Over 4,000 had travelled to watch FC United play at Rochdale in the previous round and, ironically, this is perhaps what led to our reduced allocation at Brighton. With home attendances this year hovering around 2,000, it’d be easy to blame the smoke bombs and the pitch invasions that were cited as reasons for the reduced allocation on newcomers. But that wouldn’t be fair. There were plenty of faces on the pitch that I recognised, and plenty who should have known better. And while over-exuberance has never been given as a reason to classify a game as Category C before, the feeling among fans was that we’d given the authorities enough rope to hang ourselves. It didn’t escape our attention, however, that the FA, ever hypocritical, decided to publicise their new Ronnie Radford award for giant killing with pictures of a pitch invasion, 1970s-style. Nor did it help to be called “the best fans to ever visit the Withdean” by Sussex Police after the event. By then the damage had been done.

It felt odd to receive negative press. Ever since Michael Norton wrote himself into FA Cup history with his in-no-way-at-all-cheaty 94th-minute winner in the previous round, we’d received nothing but plaudits. ESPN’s commentator for the Rochdale game, Jon Champion, described his experience as reinvigorating. His co-commentator Craig Burley, a veteran of numerous Old Firm games, described the atmosphere as the best he’d encountered for years. David Lloyd gave us a mention in his Daily Mail cricket column.

In the days following the Rochdale game, membership to the club rocketed from the 2,000 mark to around 2,500. People were joining up from as far away as Kenya, Australia, Brazil and Ukraine. Following the draw at Brighton, that figure jumped again to just shy of 3,000.

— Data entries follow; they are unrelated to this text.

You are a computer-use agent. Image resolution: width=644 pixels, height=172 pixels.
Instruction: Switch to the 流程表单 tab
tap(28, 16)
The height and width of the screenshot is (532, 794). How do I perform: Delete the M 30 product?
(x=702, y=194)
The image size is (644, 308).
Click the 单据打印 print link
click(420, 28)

Clearly a chord had been struck. But away from the FA Cup with its last-minute winners and penalty saves, the really important work was continuing. On Thursday November 25, Manchester City Council gave the green light to the club’s plans for a new stadium and facilities at Ten Acres Lane in Newton Heath. This, rather than any individual match or performance, is the highlight of the season and what the club has been working towards for the past five years.

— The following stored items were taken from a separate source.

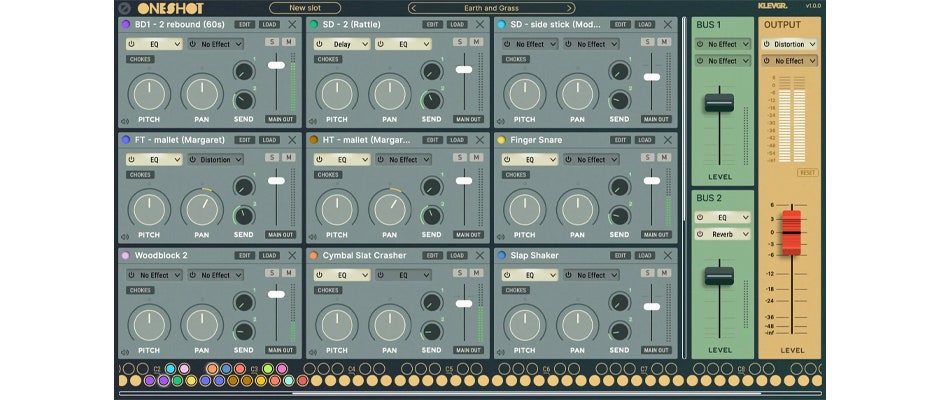This screenshot has height=400, width=940.
Task: Solo the BD1 - 2 rebound slot
Action: click(x=273, y=42)
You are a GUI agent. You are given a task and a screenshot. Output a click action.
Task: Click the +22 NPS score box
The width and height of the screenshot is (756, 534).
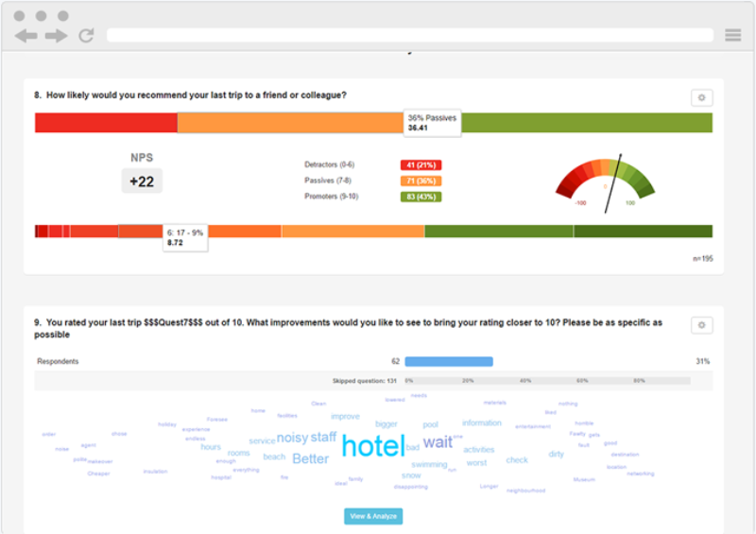point(142,181)
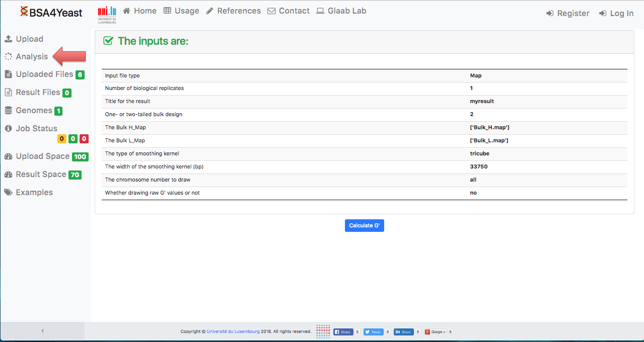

Getting the planning permission accepted was the easy part, however. The difficult part remains: generating the funds to pay for the project. This will partly be done by the community share scheme, a groundbreaking initiative which allows the club the opportunity to raise money from the local community, individuals and businesses. All will share FC United’s vision and belief that: “A football club set up by supporters, owned and run by supporters and committed to wider community development can be both socially successful and financially sustainable.”

The deadline for the share issue was to be at the end of November, but after many individuals pledged to buy shares after Christmas, and with the increased media spotlight on the club thanks to the prolonged Cup run, this was extended, provisionally, until March 1. Speaking on the Non-League Football Show, FC United’s general manager Andy Walsh suggested that £700,000 had already been raised by the scheme, with a further £200,000 to come in. This is a sizeable chunk of the £1.5 million the club hopes to raise.

While the FA Cup is a brilliant diversion, the fans and members can’t lose focus on the real goal, and that is being a club run for the benefit of its supporters and the community it serves. This can’t be achieved fully until the move to Ten Acres Lane. With the players performing so heroically on the pitch (in the Cup at least – the less said about the league the better) and the fans doing their bit behind the scenes, there is an optimism that games against the likes of Rochdale and Brighton will soon become more common place, even if the associated drama doesn’t.